欧阳水若停下捻叶的动作,巧目流转看向前来报讯的环翠。
怦咚!环翠按抚一下胸口,吃不消地倒抽口气,待收拾好乱了谱的心神,才点头说道:“是啊,听说是老爷的八拜之交,有十多年没见面了。”
“爹的八拜之交?”欧阳水若侧首忖想,未多时,立刻明白过来。“想必是童震远童世伯。”
“小姐见过?”
“傻环翠,童世伯与爹十八年未曾碰面,我怎么可能见过?”
欧阳水若起身,环翠眼明手快地送来一盆清水,伺侯小姐净手。
“那小姐怎么知道?”
“我常听爹提起.”拭干手,欧阳水若接过她递来的清册,开始盘点药仓内的草药数目。
“听爹说,童世伯在江湖中是举足轻重的大人物。”
环翠闻言,双瞳登时一瞠,闪动颇有兴味的精光。“武林高手、奇侠怪客、不世出的高人?或是四处打抱不平、拔刀相助的大侠?还是……哎哟!小姐干嘛捏人家的脸?”
“好让你清醒,别做白日梦。”绝丽的容颜绽放打趣的笑靥,迷得环翠又是一阵头晕目眩。
这就是她的宝贝小姐……环翠内心暗暗赞叹,随侍在小姐身边已有十年,照理说应该早习惯了小姐更胜百花的绝世丽颜;但很遗憾的,她没有,非但没有,还经常被小姐的美态震得心跳急促,好半天回不了神。

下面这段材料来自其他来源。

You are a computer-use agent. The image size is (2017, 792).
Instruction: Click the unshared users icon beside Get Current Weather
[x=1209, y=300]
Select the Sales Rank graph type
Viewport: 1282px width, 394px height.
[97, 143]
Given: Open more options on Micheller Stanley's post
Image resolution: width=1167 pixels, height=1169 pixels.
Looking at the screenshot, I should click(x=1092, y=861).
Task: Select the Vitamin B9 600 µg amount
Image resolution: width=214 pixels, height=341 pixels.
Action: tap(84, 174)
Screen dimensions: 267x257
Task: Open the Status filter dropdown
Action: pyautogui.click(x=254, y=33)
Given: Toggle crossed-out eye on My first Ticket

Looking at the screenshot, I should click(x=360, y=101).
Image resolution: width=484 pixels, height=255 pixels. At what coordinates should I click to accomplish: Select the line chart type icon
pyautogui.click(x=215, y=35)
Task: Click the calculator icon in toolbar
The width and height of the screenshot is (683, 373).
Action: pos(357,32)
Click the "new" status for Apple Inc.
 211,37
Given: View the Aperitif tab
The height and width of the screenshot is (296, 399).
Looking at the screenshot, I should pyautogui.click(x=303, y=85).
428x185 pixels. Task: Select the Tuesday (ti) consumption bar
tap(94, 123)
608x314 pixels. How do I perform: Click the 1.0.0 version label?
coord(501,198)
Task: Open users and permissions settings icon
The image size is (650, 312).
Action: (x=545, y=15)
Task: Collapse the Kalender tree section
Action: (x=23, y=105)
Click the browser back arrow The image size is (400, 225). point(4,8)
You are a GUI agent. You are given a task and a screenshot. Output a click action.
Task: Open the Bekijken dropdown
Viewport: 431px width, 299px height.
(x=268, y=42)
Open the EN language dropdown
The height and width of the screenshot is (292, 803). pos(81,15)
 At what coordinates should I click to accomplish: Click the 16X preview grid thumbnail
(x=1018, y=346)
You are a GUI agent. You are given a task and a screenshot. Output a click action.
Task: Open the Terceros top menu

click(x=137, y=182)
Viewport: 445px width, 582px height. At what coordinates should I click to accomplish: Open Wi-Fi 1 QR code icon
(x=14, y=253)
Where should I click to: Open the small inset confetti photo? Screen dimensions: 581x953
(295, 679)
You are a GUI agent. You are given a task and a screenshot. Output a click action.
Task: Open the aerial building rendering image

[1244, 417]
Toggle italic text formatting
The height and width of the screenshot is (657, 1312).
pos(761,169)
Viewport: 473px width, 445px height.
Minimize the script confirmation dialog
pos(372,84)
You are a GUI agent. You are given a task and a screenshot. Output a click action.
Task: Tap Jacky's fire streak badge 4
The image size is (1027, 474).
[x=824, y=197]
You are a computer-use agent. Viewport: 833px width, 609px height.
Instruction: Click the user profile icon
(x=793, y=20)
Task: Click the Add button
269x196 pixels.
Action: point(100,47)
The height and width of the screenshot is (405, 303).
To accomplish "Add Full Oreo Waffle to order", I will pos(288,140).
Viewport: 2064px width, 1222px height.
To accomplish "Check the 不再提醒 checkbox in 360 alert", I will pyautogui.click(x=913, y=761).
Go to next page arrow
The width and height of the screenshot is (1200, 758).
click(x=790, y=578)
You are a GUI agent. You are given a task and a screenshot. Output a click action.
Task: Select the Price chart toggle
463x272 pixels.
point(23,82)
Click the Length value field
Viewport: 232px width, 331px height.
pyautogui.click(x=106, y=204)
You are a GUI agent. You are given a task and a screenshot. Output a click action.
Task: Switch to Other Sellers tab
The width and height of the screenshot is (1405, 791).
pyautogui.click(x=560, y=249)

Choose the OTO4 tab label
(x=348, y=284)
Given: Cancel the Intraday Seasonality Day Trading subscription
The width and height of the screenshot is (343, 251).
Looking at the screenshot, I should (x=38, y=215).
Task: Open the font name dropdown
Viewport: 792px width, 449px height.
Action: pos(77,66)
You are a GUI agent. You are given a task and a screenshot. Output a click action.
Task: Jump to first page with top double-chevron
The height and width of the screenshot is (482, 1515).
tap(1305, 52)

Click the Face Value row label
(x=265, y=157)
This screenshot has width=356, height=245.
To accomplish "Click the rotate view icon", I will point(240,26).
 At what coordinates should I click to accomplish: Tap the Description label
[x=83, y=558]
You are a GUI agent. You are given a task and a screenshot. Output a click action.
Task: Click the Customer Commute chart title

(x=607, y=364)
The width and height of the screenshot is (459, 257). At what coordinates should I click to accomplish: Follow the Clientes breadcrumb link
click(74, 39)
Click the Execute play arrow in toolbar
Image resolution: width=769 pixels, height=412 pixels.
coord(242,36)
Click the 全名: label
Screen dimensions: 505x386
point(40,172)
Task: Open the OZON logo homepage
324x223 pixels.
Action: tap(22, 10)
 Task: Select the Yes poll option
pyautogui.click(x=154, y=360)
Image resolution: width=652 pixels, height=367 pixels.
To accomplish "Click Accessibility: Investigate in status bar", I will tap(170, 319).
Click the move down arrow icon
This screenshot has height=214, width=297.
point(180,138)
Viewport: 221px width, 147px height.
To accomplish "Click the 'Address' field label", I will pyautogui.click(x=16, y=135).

纤柔如她家小姐,绝非那种只是摆着好看、动也不动的瓷娃娃;小姐的美灵动绝艳,时而打趣捉弄的神情更是吸引人。
欧阳水若好笑地睇凝贴身丫鬟的憨样。
环翠甩甩头,连忙回神。“小姐不去看看?”
“我相信依爹的个性定会留世伯多住几天,不急。”
“可、可环翠想看……好嘛,小姐,环翠求您了,咱们一块儿去瞧瞧好不?”
“环翠……”
“好嘛,求您了,小姐?”
欧阳水若合起清册递给她。“你先将清册放回书楼,我在厅外等你一同去见爹与童世伯。”
“谢谢小姐,就知道您对环翠最好了!”俏丫鬟扬起灿烂笑脸,连忙抱着清册往书楼方向跑。
欧阳水若笑着目送丫鬟,独自往曲径回廊步去。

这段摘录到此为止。